Het geld was krap, maar ik redde het. Ik werkte parttime in een bibliotheek en startte een klein bijbaantje met het online redigeren van manuscripten voor auteurs die in eigen beheer publiceerden. Het was uitputtend, maar het gaf me iets wat ik al jaren niet meer had gevoeld: onafhankelijkheid.
Ondertussen bleef David zwerven door het leven.
Hij nam hier en daar wat baantjes aan, maar geen daarvan hield lang stand.

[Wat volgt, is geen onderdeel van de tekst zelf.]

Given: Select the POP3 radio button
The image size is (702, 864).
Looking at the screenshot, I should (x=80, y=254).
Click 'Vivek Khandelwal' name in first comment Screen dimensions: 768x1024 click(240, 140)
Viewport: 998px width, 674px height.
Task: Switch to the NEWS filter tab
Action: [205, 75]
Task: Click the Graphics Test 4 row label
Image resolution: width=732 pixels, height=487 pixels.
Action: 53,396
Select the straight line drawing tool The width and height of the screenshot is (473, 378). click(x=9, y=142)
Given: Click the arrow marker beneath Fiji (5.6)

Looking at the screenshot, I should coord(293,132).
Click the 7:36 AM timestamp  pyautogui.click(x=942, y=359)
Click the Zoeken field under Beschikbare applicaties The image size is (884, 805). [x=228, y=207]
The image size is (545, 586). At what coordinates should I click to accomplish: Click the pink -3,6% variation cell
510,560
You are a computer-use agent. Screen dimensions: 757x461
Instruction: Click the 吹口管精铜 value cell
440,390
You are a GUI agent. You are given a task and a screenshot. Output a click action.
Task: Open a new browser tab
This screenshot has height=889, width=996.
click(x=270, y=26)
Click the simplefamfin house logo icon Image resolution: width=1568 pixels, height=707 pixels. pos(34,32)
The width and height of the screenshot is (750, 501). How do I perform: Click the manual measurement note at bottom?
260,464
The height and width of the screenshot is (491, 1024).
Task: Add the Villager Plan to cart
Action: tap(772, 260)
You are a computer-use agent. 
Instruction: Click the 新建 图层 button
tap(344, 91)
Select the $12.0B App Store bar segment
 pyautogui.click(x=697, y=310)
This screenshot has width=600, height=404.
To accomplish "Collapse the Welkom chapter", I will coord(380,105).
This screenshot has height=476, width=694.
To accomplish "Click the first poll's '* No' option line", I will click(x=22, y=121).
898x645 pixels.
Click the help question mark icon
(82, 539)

De kinderen zagen hem nog wel in het weekend, maar de band die ze ooit met hem had, begon te verbrokkelen. Hij was niet langer haar rots in de branding – ze had hem te vaak zien struikelen. Het deed pijn, maar het herinnerde me er ook aan hoeveel kracht we in onze kleine eenheid hadden opgebouwd.
Een jaar later stond ik voor de spiegel in een eenvoudige zwarte jurk, klaar voor het gala van de bibliotheek. De weerspiegeling die me aanstaarde was niet de vrouw die David had verlaten – het was iemand sterker. Iemand die het verraad te boven was gekomen en zichzelf had hervonden.
Toen ik die avond de kinderen naar bed bracht, vroeg Chloe: « Mam, ben je blij? »
Ik glimlachte en streek over haar haar. « Ja, lieverd. Dat ben ik. »
En voor het eerst in lange tijd was dat ook echt zo.